Prepend a level to a pandas MultiIndex

Question

I have a DataFrame with a MultiIndex created after some grouping:

import numpy as np
import pandas as pd
from numpy.random import randn

df = pd.DataFrame({'A' : ['a1', 'a1', 'a2', 'a3'], 
                   'B' : ['b1', 'b2', 'b3', 'b4'], 
                   'Vals' : randn(4)}
                 ).groupby(['A', 'B']).sum()

#            Vals
# A  B           
# a1 b1 -1.632460
#    b2  0.596027
# a2 b3 -0.619130
# a3 b4 -0.002009

How do I prepend a level to the MultiIndex so that I turn it into something like:

#                       Vals
# FirstLevel A  B           
# Foo        a1 b1 -1.632460
#               b2  0.596027
#            a2 b3 -0.619130
#            a3 b4 -0.002009

Asked By: Yawar

||

Source

Answer 1

You can first add it as a normal column and then append it to the current index, so:

df['Firstlevel'] = 'Foo'
df.set_index('Firstlevel', append=True, inplace=True)

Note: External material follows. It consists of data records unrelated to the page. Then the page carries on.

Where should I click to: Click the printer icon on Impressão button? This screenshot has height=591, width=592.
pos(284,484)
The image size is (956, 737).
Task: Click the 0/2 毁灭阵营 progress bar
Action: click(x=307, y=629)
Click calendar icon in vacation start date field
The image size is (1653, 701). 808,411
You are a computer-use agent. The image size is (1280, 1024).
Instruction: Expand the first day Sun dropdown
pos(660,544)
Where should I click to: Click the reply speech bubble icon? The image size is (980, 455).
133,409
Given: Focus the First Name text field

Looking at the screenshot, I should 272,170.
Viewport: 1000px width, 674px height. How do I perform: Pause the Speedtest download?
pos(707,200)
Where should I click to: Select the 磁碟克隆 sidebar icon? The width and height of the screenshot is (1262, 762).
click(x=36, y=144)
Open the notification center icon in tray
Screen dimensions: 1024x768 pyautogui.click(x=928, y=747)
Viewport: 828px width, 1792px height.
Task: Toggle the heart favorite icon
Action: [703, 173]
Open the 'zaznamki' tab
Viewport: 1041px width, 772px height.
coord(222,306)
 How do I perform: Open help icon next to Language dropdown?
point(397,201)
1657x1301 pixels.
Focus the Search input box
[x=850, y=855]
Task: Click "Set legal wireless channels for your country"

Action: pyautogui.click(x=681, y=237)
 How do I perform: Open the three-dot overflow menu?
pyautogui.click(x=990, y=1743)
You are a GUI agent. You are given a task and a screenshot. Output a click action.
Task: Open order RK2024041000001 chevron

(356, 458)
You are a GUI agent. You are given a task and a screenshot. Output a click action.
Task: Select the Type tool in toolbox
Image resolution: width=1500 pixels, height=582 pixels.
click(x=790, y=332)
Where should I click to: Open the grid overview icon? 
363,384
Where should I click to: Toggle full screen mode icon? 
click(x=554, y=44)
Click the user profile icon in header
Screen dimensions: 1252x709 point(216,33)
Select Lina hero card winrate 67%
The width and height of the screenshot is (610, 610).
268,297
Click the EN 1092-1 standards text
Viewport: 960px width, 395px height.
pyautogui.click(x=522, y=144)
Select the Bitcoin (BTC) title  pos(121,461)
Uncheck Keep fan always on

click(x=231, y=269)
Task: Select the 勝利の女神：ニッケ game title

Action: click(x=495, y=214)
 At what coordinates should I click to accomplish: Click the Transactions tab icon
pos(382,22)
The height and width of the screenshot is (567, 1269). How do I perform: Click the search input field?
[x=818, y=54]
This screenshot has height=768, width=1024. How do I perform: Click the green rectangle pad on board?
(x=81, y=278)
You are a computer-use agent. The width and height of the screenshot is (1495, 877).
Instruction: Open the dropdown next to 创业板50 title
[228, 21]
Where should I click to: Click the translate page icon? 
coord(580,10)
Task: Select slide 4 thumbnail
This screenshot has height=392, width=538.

And change the order if needed with:

df.reorder_levels(['Firstlevel', 'A', 'B'])

Which results in:

                      Vals
Firstlevel A  B           
Foo        a1 b1  0.871563
              b2  0.494001
           a2 b3 -0.167811
           a3 b4 -1.353409

Answered By: Rutger Kassies

Answer 2

A nice way to do this in one line using pandas.concat():

import pandas as pd

pd.concat([df], keys=['Foo'], names=['Firstlevel'])

An even shorter way:

pd.concat({'Foo': df}, names=['Firstlevel'])

This can be generalized to many data frames, see the docs.

Answered By: okartal

Answer 3

I think this is a more general solution:

# Convert index to dataframe
old_idx = df.index.to_frame()

# Insert new level at specified location
old_idx.insert(0, 'new_level_name', new_level_values)

# Convert back to MultiIndex
df.index = pandas.MultiIndex.from_frame(old_idx)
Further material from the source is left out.